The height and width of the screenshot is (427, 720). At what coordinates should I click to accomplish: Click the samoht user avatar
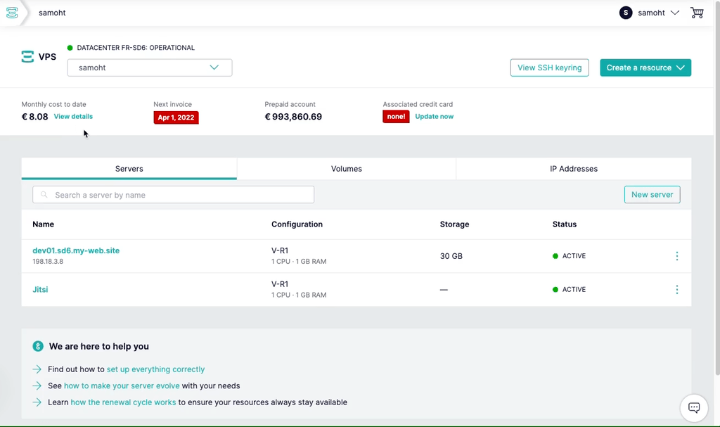click(625, 13)
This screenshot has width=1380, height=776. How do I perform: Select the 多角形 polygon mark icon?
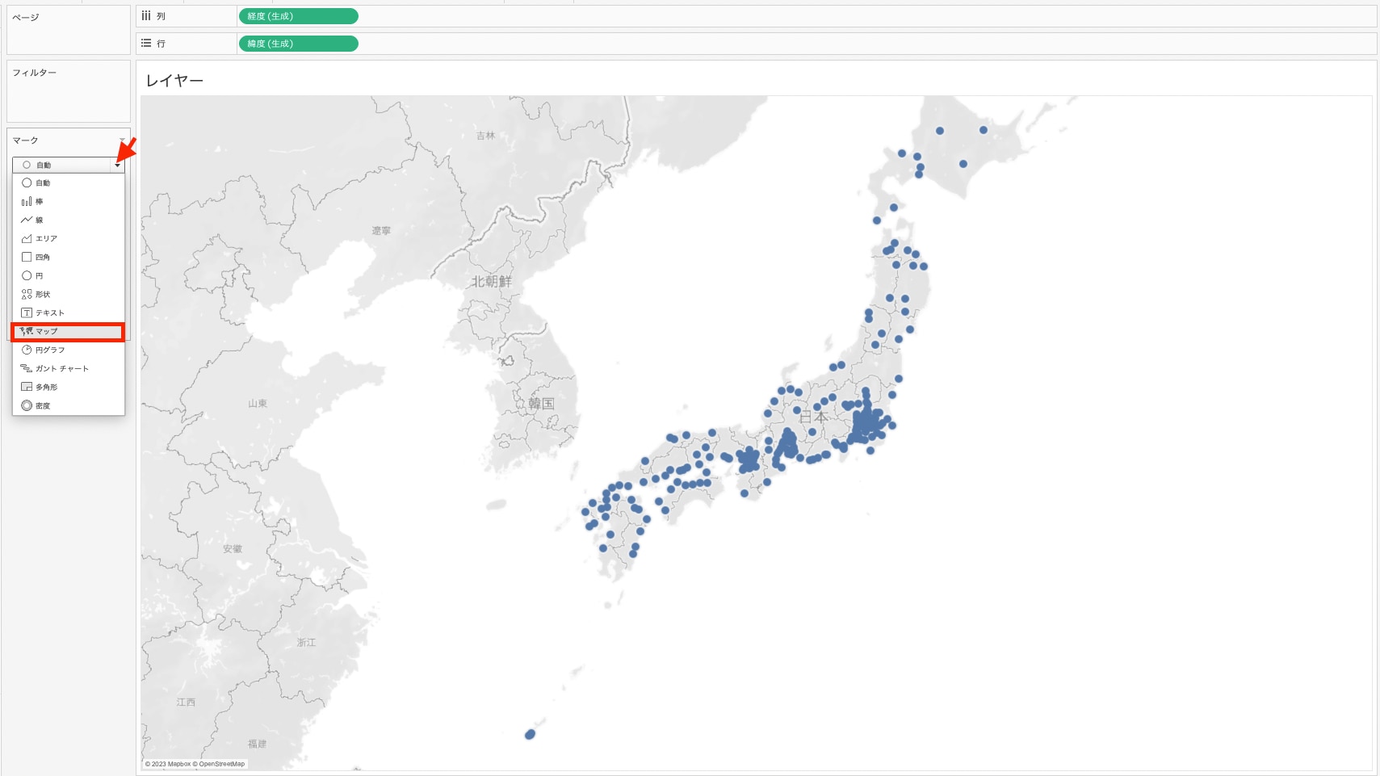[27, 388]
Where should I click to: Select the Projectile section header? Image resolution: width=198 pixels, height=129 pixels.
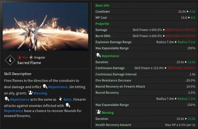[x=102, y=24]
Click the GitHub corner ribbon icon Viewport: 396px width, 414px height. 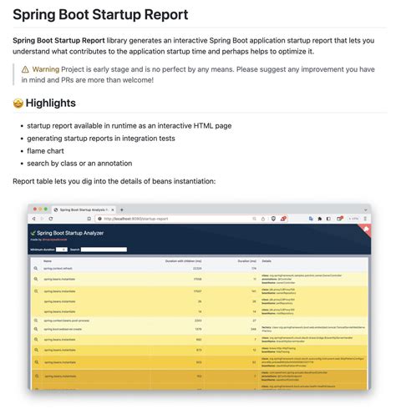(x=366, y=230)
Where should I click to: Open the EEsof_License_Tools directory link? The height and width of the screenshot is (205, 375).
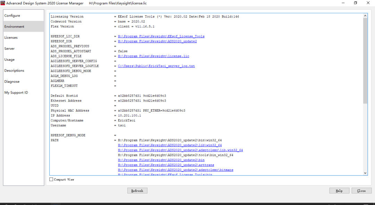(x=161, y=36)
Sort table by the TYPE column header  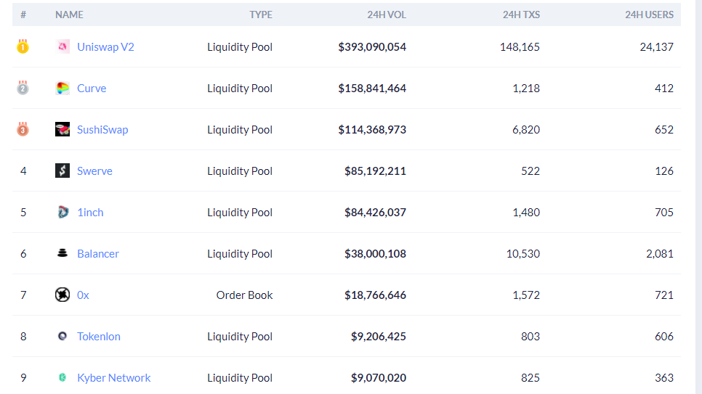pos(260,15)
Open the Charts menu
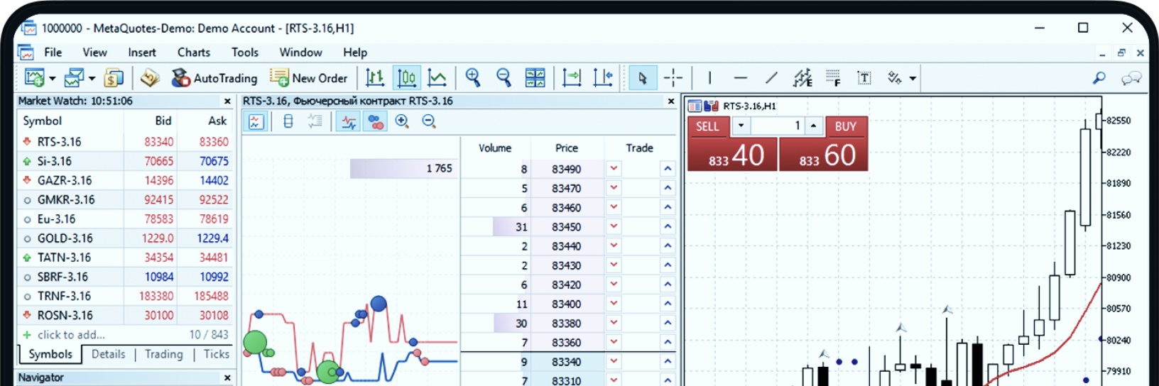This screenshot has width=1159, height=386. click(193, 53)
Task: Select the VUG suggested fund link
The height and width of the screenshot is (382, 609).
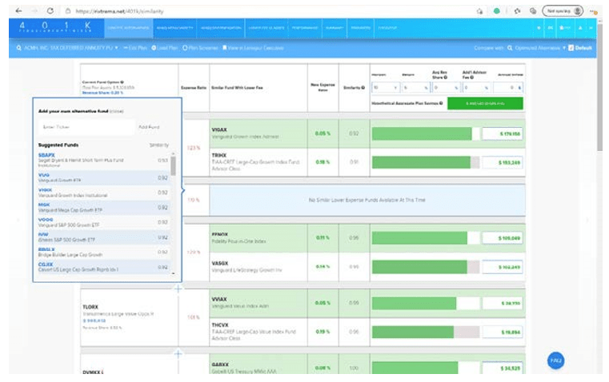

TASK GOAL
Repeat nothing but the lines from the one containing "Task: Select the VUG suggested fund link" through the last line of the listing, both included, exactly as written, and omit any picture.

EXERCISE OUTPUT
Task: Select the VUG suggested fund link
The height and width of the screenshot is (382, 609).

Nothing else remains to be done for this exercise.